Originally published here on 01/25/2009:

typography in marketing

Typography as Art

My affinity for typography began at a very early age as I watched my father who is an artist design ad campaigns. I remember watching in awe as he spent endless hours tweaking his work and I was always jealous of his transfer letters- it looked like so much fun to rub and rub and magically text came to be! As early as second grade, I obsessed with how my handwriting appeared and would see a particular letter written somewhere and accordingly change the arch of my “a” and practice for hours emulating advertisements, high school cheerleaders’ posters, my father’s all caps handwriting or fancy “g” with two circles. I have always seen text as more than just a form of communication, it is art. I read typography blogs and study designer sites and it is delightful fun for me.
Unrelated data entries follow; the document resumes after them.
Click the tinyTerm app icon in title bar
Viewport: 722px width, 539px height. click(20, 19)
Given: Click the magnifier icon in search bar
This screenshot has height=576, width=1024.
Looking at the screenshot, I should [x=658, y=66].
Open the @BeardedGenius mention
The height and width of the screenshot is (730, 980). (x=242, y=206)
I’m not alone. The world thirst for beauty and tires of the monotony of advertisements. How many MLS home flyer templates can you look at before they all look the same? The solution could easily be typography.
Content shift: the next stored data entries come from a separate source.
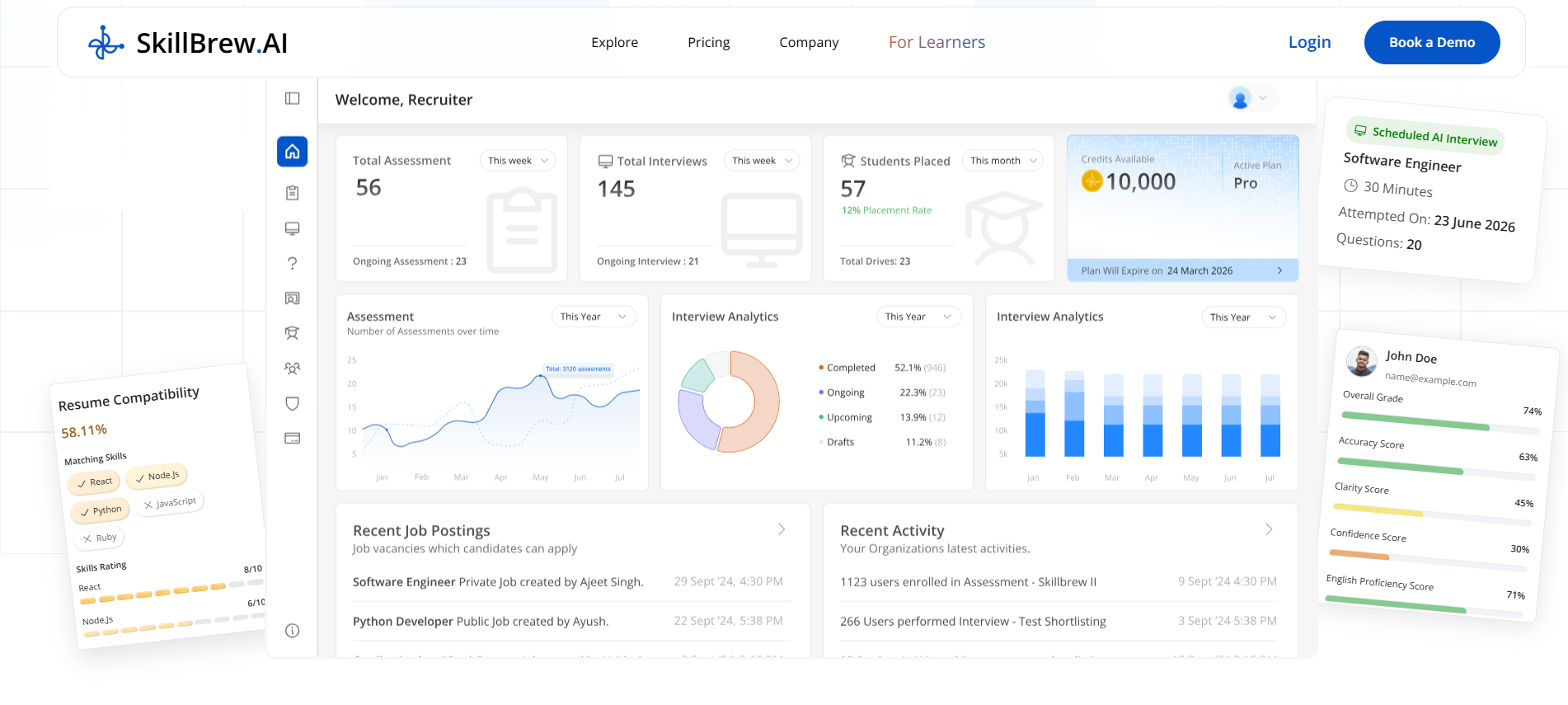The width and height of the screenshot is (1568, 705).
Task: Open the question mark sidebar icon
Action: tap(292, 263)
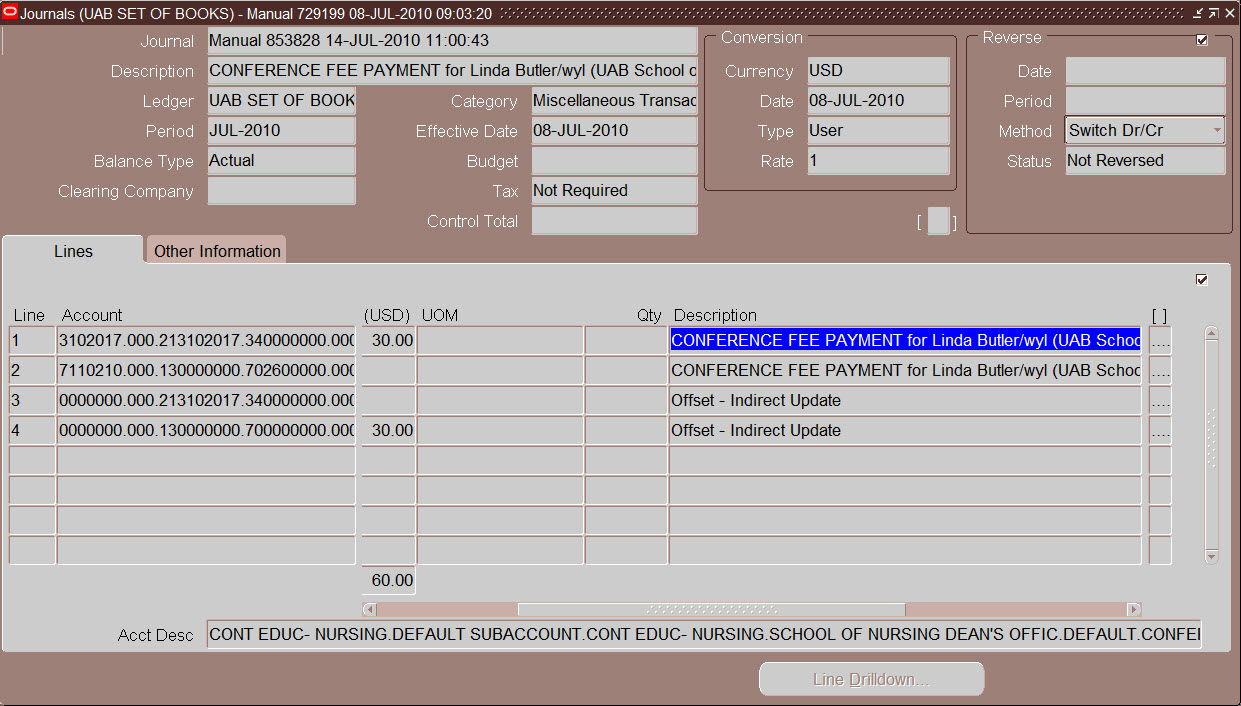This screenshot has height=706, width=1241.
Task: Toggle the checkbox at top right of Lines tab
Action: 1202,280
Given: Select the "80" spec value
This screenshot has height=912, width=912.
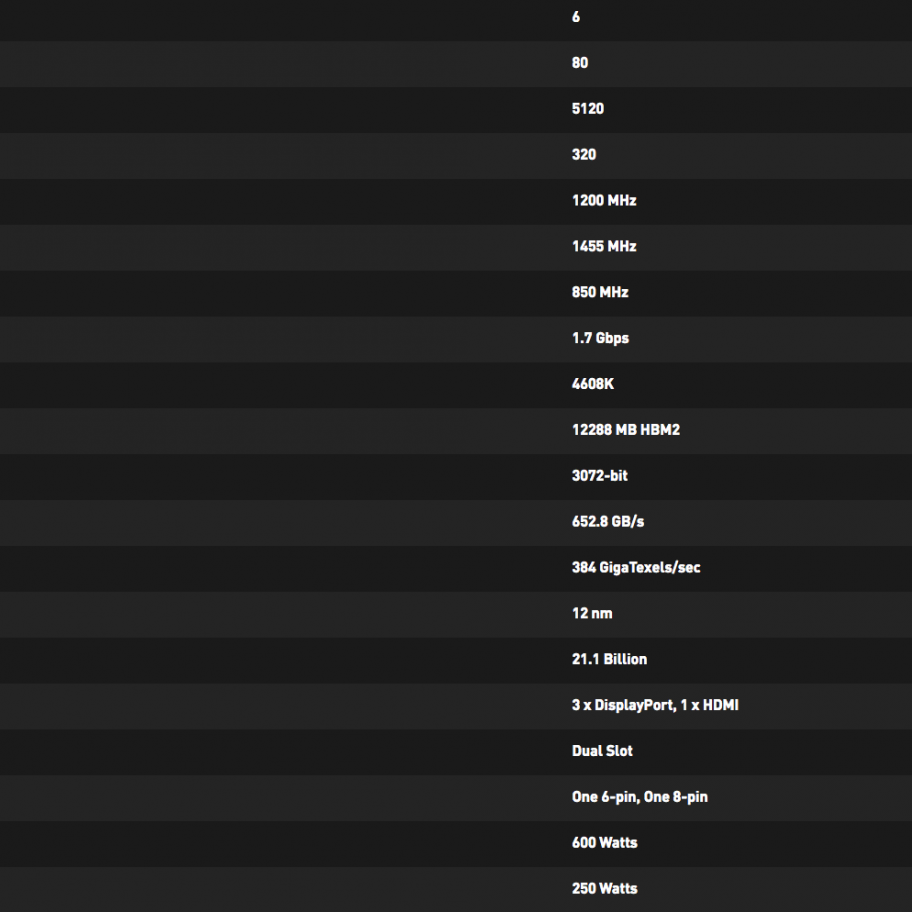Looking at the screenshot, I should (580, 63).
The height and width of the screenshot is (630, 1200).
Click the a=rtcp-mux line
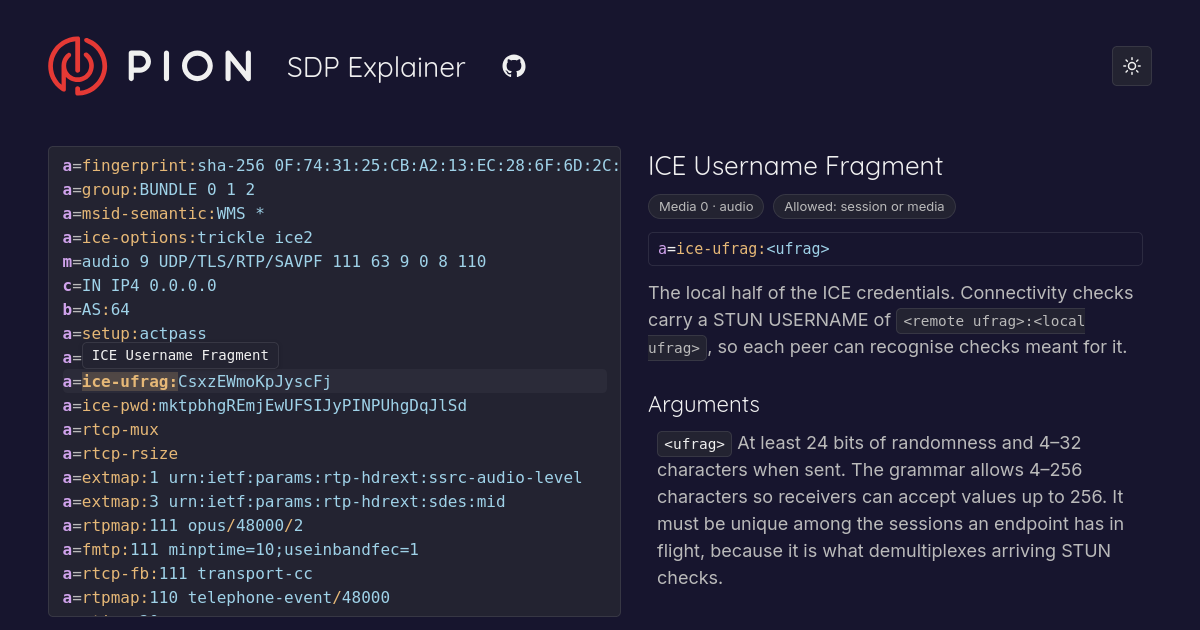[110, 429]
There are fifteen videos below that showcase animated typography and I want you to watch whichever ones look interesting to you and think about how you use font in your marketing. Pay attention to the simplicity of the fonts chosen, the fact that many only use one font throughout, watch the colors, the contrast and the pace, and apply them to your print marketing. I challenge you to think of creating an animated text advertisement to music or your words or both. Enjoy!

Lyrical typography:

Typography in movies:

The simple beauty of typography illustrated:

Typography depicting politics:

Lani is the Chief Operating Officer at The American Genius - she has co-authored a book, co-founded BASHH and Austin Digital Jobs, and is a seasoned business writer and editorialist with a penchant for the irreverent.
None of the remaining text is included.